## Job
In the Everest job guide below, write out the part from "This section contains basic" to "a failed job.", and replace "server restart" with "system maintenance" throughout it.
━━━ Passage provided
Since we didn’t specify default resources in the application configuration, we should manually select at least one resource to run our job. In Resources input select test.

Resource test is a special resource for demo purposes available for all Everest users. It runs Ubuntu 12.04 with Python. You can use it to run any applications as long as they don’t require installation of additional libraries or packages. However, since this resource has a limited capacity, it is recommended to run applications on external resources (see Chapter 5).

You can also ask Everest to send an email when the job is completed by checking Email Notification box.

Click Submit button.

If Submit button is inactive then one or more of the following happened:

You didn’t specify values for some of required inputs (see inputs highlighted in red)
You specified incorrect values for some inputs (see inputs highlighted in red)
You didn’t specify resources and application doesn’t have default resources

After the job submission you will be redirected to the job page which has the following sections.

4.2.1. Job Info

This section contains basic information about the job including used application, job state, submission and completion times.

During its lifetime the job can be in the following states:

SUBMITTED - the job is accepted and stored for further processing
DEFERRED - the job is accepted but will be processed after the planned server restart
READY - the job is processed, job tasks are generated and ready for scheduling
SCHEDULED - the job tasks are scheduled to resources
RUNNING - the job tasks are running on resources
DONE - the job is successfully completed and its outputs are available
FAILED - the job is failed
CANCELLED - the job is cancelled

Info field is used to provide additional information about the job, e.g., error message for a failed job.

4.2.2. Inputs

This section contains input values that were specified during the job submission. It serves as a reminder, enables provenance and facilitates sharing the job with other users.

4.2.3. Outputs

This section contains output values comprising the job result. Normally it is active only after the job is completed.

4.2.4. Share

By default a job and its files can be accessed only by a user who submitted it. This section enables you to share the job with other users. Specify desired users or groups in Allow List and click Save. After that you can send a link to the job to these users and they can open it, examine inputs/outputs, download job files, or even resubmit the job while possibly changing some input.

You can see the list of all your jobs by clicking Jobs in the top navigation. You can use Filters button to filter jobs by their names, states or submission time. After the job is completed and you don’t need its results, it is recommended to delete the job using the Delete button. Deleting jobs helps both to free disk space and to clean up your Jobs list.
━━━━━━
━━━ Supplied material
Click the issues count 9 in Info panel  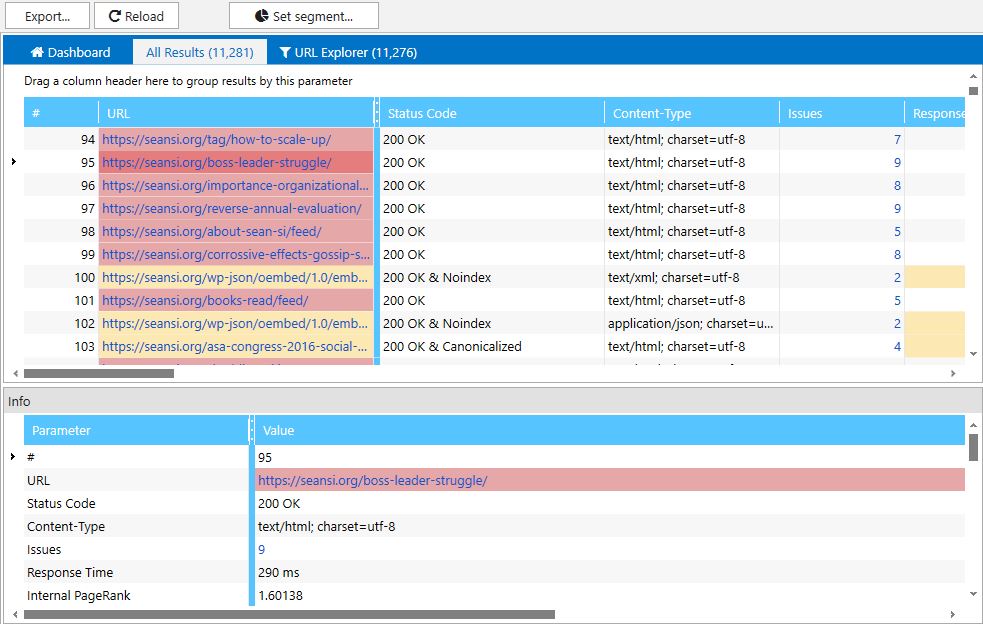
━━━━━━
## Exercise solution
This section contains basic information about the job including used application, job state, submission and completion times.

During its lifetime the job can be in the following states:

SUBMITTED - the job is accepted and stored for further processing
DEFERRED - the job is accepted but will be processed after the planned system maintenance
READY - the job is processed, job tasks are generated and ready for scheduling
SCHEDULED - the job tasks are scheduled to resources
RUNNING - the job tasks are running on resources
DONE - the job is successfully completed and its outputs are available
FAILED - the job is failed
CANCELLED - the job is cancelled

Info field is used to provide additional information about the job, e.g., error message for a failed job.